Mackinney v. City of Tuscon – 3/13/2013

March 18, 2013

Arizona Court of Appeals Division Two Holds That The Term “Premises” Under Arizona’s Recreational Use Statute, A.R.S. § 33-1551, Includes a Golf Course.

After suffering an injury while golfing with his son at a city-owned course, Mackinney sued the city of Tucson for negligence. The city moved for summary judgment, arguing that it was immune under Arizona’s recreational use statute. Mackinney argued that a golf course does not qualify as a “premises” and that he was not a “recreational user” because he paid a fee to enter and use the course. At the time of the injury, Section 33-1551(A) provided in pertinent part that an owner “of premises,” subject to certain exceptions not applicable here, “is not liable to a recreational or educational user . . . .” The trial court denied the motion, explaining that the golf course did not qualify as a “premises,” but that an issue of fact did exist as to whether Mackinney paid a “nominal” fee to use the course. The jury awarded Mackinney $54,000, after allocating a majority of the fault to Mackinney. The city appealed the trial court’s denial of the city’s motion. 

The Court of Appeals held that the legislature intended to include a golf course as “premises” in A.R.S. § 33-1551(C)(3) (1998)[1] for several reasons. First, the legislature is presumed to be aware of existing law when it enacts or modifies a statute. The legislature had amended the statute in 1993 to include parklands, and at that time, case law had already established that golf courses are parks or similar to parks. Second, the 1993 amendments significantly expanded the definition of “premises” from the previous version of the statute discussed by the Court of Appeals in Walker v. City of Scottsdale, 163 Ariz. 206, 208­–09, 786 P.2d 1057, 1059–60 (App. 1989). Finally, in light of this expansive definition, the common definitions of “park” and “golf” support a finding that a golf course is sufficiently similar to parklands so as to be included in the term “premises.” 

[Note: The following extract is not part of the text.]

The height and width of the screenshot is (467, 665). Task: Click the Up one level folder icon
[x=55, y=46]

The Court of Appeals also held that the fee paid to qualify as a “recreational user” must be both (i) nominal and (ii) charged to offset the cost of providing the recreational premises. The Court rejected the city’s argument that the legislature intended to define “nominal” as an offsetting fee charged because, even though the statute is ambiguous, it must be interpreted so as to not render any term meaningless or superfluous. Based on the common definition of “nominal,” whether Mackinney paid a nominal fee is a mixed question of law and fact. 

PRACTICE NOTE: While the denial of a summary judgment motion is generally not reviewable on appeal, an appellate court may review a denial based on a point of law as part of its review of the final judgment. Because the trial court’s finding that a golf course did not qualify as a “premises” was a purely legal determination, the Court of Appeals agreed to review the summary-judgment ruling.

Judge Espinosa authored the opinion; Judges Vásquez and Kelly concurred. 

  1. The Court of Appeals analyzed the language of the statute that was in effect when Mackinney was injured but stated that while the statute has been amended twice, its reasoning applies to the current version as well.